The index is used in the seek but the estimate is now 365, 'worse' for want of a better word than without the index.

What gives ?

 -------------------------------------------------------
 FULL REPRO SCRIPT
 
 
 use tempdb
 go
 
 Drop table Calendar
 go
 CREATE TABLE dbo.Calendar  
 (  
      dt DATE NOT NULL 
          PRIMARY KEY CLUSTERED,  
       
      isWeekday BIT not null,
      Y integer not null
 ) 
 go
 
 with cte
 as
 ( 
    Select N from (values(0),(1),(2),(3),(4),(5),(6),(7),(8),(9)) as x(N)
 ),
 ctey
 as
 (
    Select dateadd(dd,ROW_NUMBER() over (order by (select null)),cast('19000101' as date) ) as dt
      from cte a cross join cte b cross join cte c cross join cte d cross join cte e
 )
 insert into Calendar(dt,isWeekday,y)
 Select dt,
        case DATEPART(dw,dt)
         when 1 then 1
         when 7 then 1
         else 0 end,
         DATEPART(yy,dt)
         
  from ctey
 
 
 
 go
 select count(*) from Calendar
 where y = 2013
   and isWeekday =1
 option(recompile)
 go
 Create index Weekends on calendar(y) where isWeekDay = 1
 go
 select count(*) from Calendar
 where y = 2013
   and isWeekday =1
 option(recompile)
avatar image By Dave Ballantyne 263 asked Feb 23, 2013 at 09:37 AM
more ▼
(comments are locked)
avatar image JasonRHall ♦♦ Feb 23, 2013 at 01:44 PM

This is pretty interesting. I get the same estimate differences, but running the code I'm getting actual durations of 5ms without the filtered index and 0ms with the index, and it is pretty clear that going from scan to seek makes the difference.

Were I in your shoes, I would probably be happy with the results, but I'm also curious as to how the estimates are so different. I'll keep looking.

avatar image Dave Ballantyne Feb 23, 2013 at 02:28 PM

Hi Jason,

Obviously happy with the drop in overall duration, just confused as to how the estimation could get worse.

For me a difference in estimated and actual is a pointer to a suboptimal plan and always keen to understand the underlying , and potentially valid, reasons for a discrepancy in them.

10|10000 characters needed characters left

1 answer: sort voted first

This is a great question, Dave, thanks for sharing it. The filtered index execution plan does indeed show an estimate of 365 rows, and 104 actual:

Filtered index estimate

The answer to these sorts of questions is often found in the details of the execution plan, or in the underlying statistics, but that is not the case here.

Explanation

At a very early stage, the optimizer's logical view of your query is (simplified):

 GbAgg <- Filter (isWeekday = 1) <- Filter (y = 2013) <- Scan

Where GbAgg is a group-by aggregate (the count(*)), the two Filters represent your query's predicates, and the Scan is a full scan of the Calendar table.

Cardinality estimates

At this point, the cardinality estimates derived from statistics are:

 GbAgg (1) <- Filter (104) <- Filter (365) <- Scan (100,000)

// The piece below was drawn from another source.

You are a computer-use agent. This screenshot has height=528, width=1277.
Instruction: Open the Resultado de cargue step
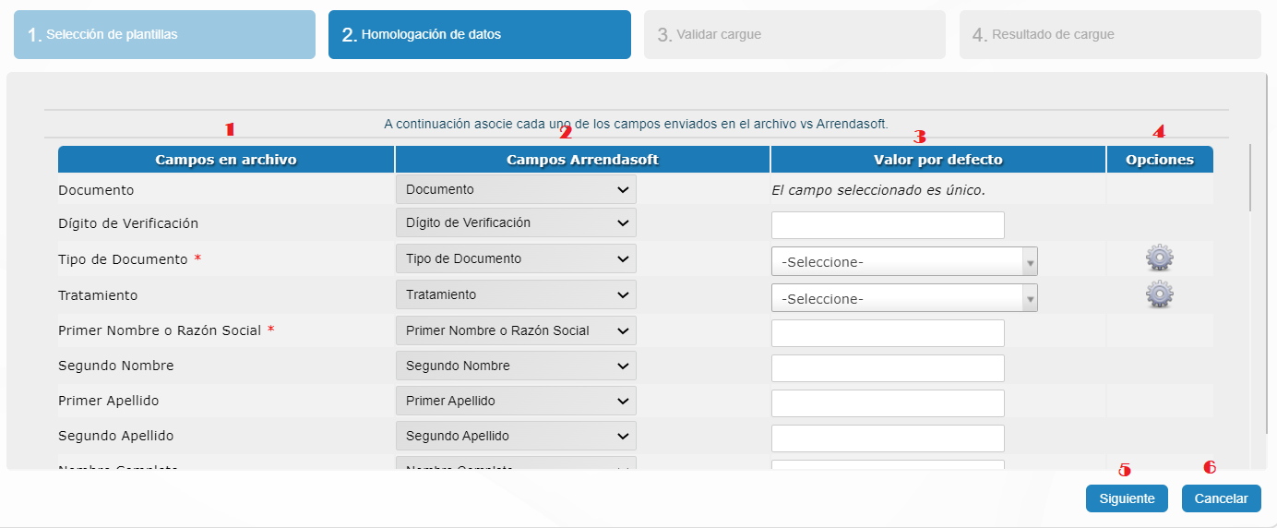tap(1110, 35)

The filter (year = 2013) is estimated to produce 365 rows (one row per day of the year). The second filter gets its 104 estimate from the statistics associated with your filtered index.

Index Matching

Part of the optimizer's work is to look at matching filters and scans to indexes. After this, the tree is:

 GbAgg (1) <- Filter (104) <- Seek (365)

The way the index-matching code works, only index keys are matched to a Filter + Scan combination, so at this point only the y = 2013 filter is matched to the filtered index key (`y`).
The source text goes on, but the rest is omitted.